Она углубилась в проблему:
– Те священники, которые в подавляющей массе своей говорят о грехе осмысления слов Библии, сами духовные обрубки, так как в своё время роста они искушались дьявольскими кознями, видя во всём зло.
– Опять сказка про осколочек.
– Не совсем. Но хорошо, что ты держишь в голове изначальную посылку к разговору. Дело в том, что человеческие возможности безграничны, если он, отсекая нижние ветви, то есть чисто низменные желания, выводит мощный ствол духа в небо. Это единственный выход для плоти, которая, обвиваясь плющом вокруг ствола, карабкается ввысь. Так вот, те священники вместе с нижними ветвями зачастую отсекают связь с небом. Но в Библии есть послания Павла (то есть узаконенные, канонические тексты), которые в течение многих веков удерживают открытым «окно» в небо. Многие священнослужители избегают говорить о посланиях, ссылаясь на противоречивость мест. А это всего лишь образец искренности, чистоты, изначального незамутнённого «Я».
– Да, сказки, мистика, философия, религия... Ты-то сама какая?
– Не знаю, да это и неважно.
Женщина посмотрела в зеркало, в самую глубину своих зрачков и будто в озеро нырнула, в тёмную донную воду. Она как-то заполошенно вздохнула, открывая рот и распахивая глаза и... улыбнулась кому-то за грань зеркала.

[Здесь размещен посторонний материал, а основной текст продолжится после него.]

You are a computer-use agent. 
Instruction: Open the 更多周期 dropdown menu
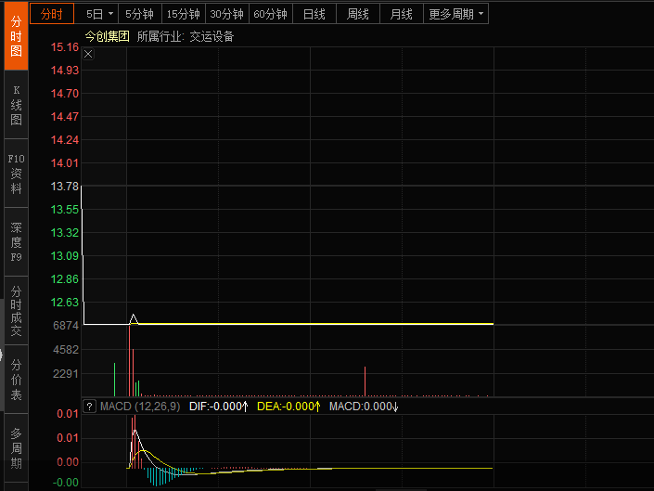click(455, 14)
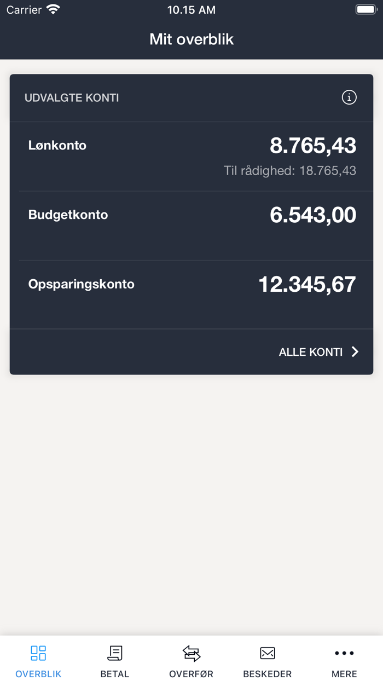This screenshot has height=681, width=383.
Task: Switch to the Beskeder tab
Action: point(268,660)
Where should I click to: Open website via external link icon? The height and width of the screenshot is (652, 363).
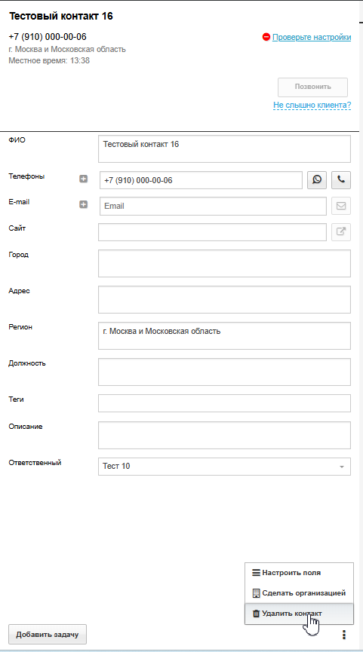tap(341, 232)
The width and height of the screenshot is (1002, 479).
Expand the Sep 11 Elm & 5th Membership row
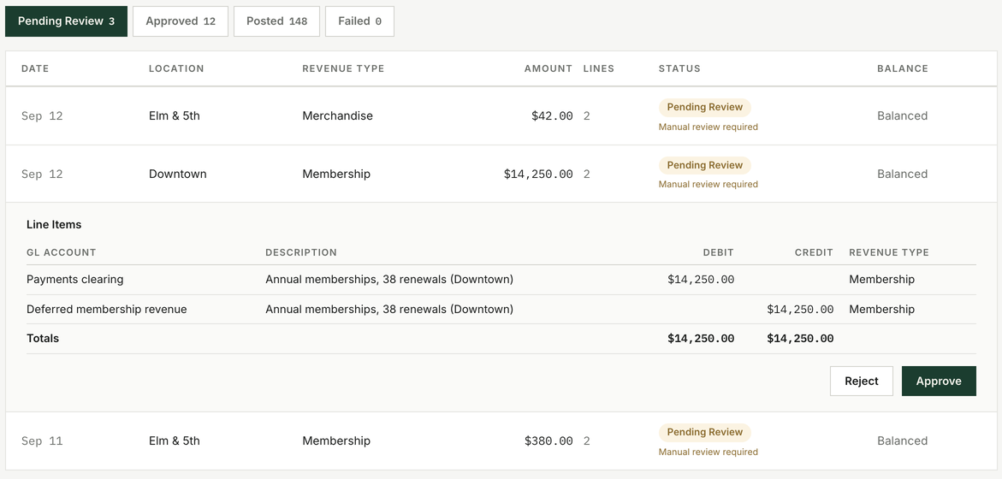pyautogui.click(x=501, y=441)
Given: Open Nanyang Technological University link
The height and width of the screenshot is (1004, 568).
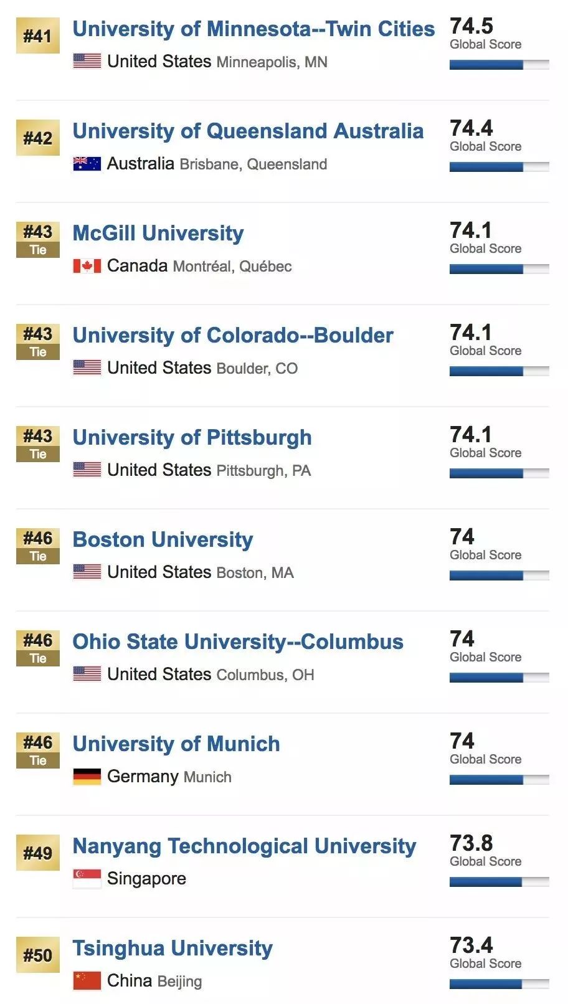Looking at the screenshot, I should point(244,846).
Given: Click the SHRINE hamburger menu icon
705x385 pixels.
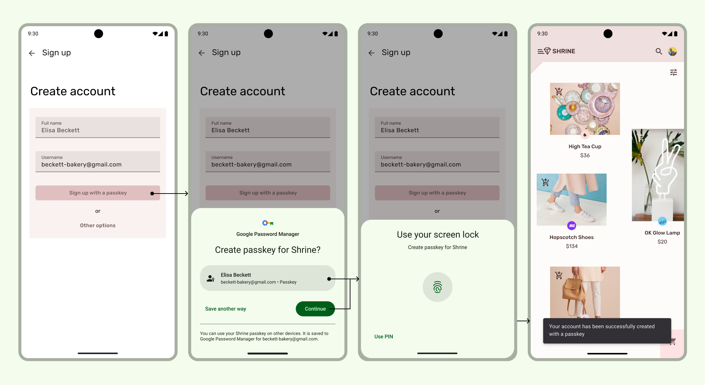Looking at the screenshot, I should tap(540, 51).
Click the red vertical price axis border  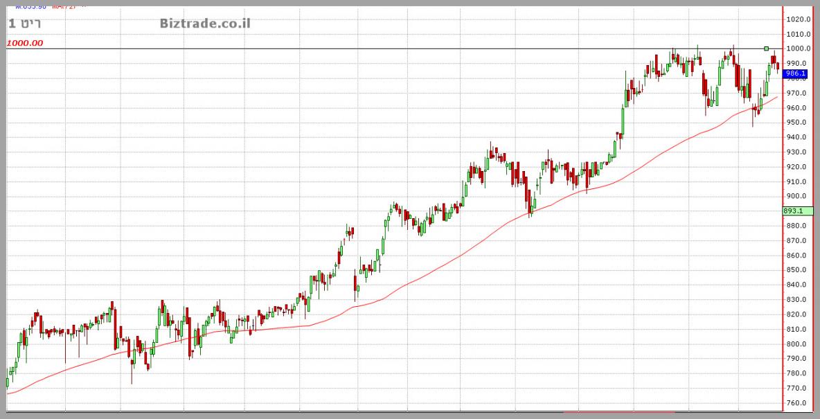(783, 208)
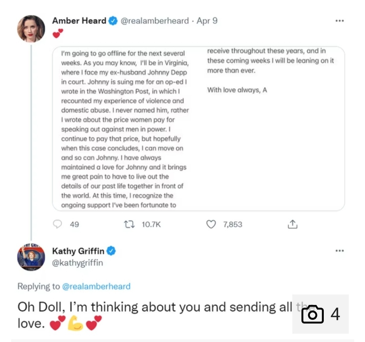This screenshot has height=342, width=365.
Task: View Kathy Griffin's profile picture
Action: point(31,258)
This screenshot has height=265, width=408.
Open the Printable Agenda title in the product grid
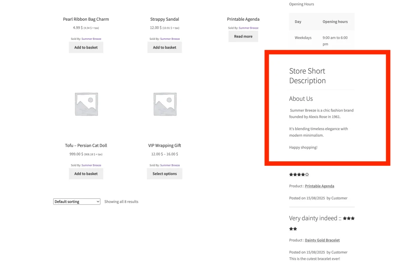[x=243, y=19]
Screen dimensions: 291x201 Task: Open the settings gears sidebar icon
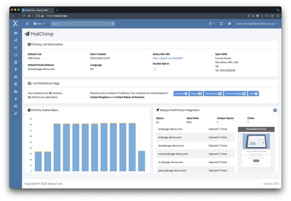coord(16,106)
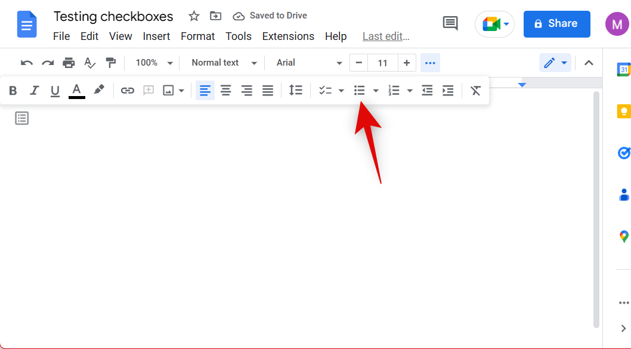Image resolution: width=631 pixels, height=349 pixels.
Task: Expand the bulleted list options arrow
Action: (x=376, y=90)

– Ма, ты сегодня когда придёшь? – Раздался из комнаты голос взрослой дочери.
– Как обычно. Впрочем, задержусь на часик. Зайду в парикмахерскую волосы подкрасить. А ты на работу, смотри, не опоздай, – ответила женщина, закрыла сумочку и, набросив плащ, вскочив в туфли, щёлкнула дверным замком.

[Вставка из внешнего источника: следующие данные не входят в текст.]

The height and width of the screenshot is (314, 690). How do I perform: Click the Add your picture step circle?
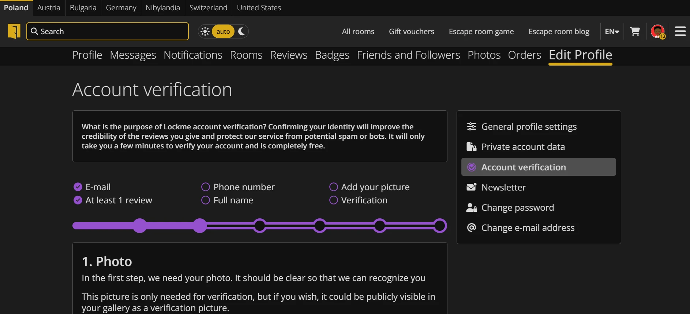(x=333, y=187)
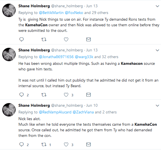The image size is (161, 150).
Task: Like the tweet mentioning Ty Beard
Action: [x=66, y=95]
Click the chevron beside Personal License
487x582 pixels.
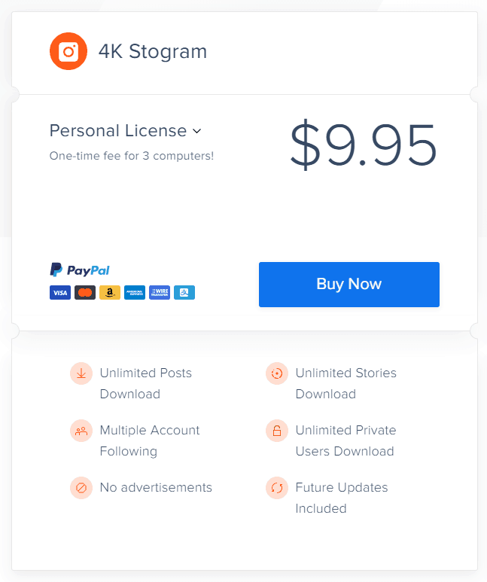196,131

Настроение было отличное. Она шла, улыбаясь утреннему прохладному миру, забыв о морщинах и мужчинах. И где-то по шоссе летела иномарка, за рулём которой сидел тот самый он, сотрудник соседнего отдела, не подозревающий о только что состоявшемся сокровенном разговоре с той, даже имени-то которой он не знал. Да и вряд ли, если бы им пришлось общаться по работе, он бы обратил на неё внимание. Такие женщины не были в его вкусе. Но каждое утро в будни она подходила к перекрёстку и останавливалась в ожидании зелёного цвета светофора, а он подъезжал и тормозил, пропуская её. И в это утро традиция встречи на перекрёстке не изменилась. Он остановился на красный за квартал до офиса, и пока пешеходы переходили дорогу, поправил сбившуюся настройку радиоволны приёмника. А когда она входила в здание, он уже находился в своём отделе. И она не думала ни о каких машинах, никогда не разглядывая не только водителей, но и прохожих. А может быть, даже никогда с ним не встречалась.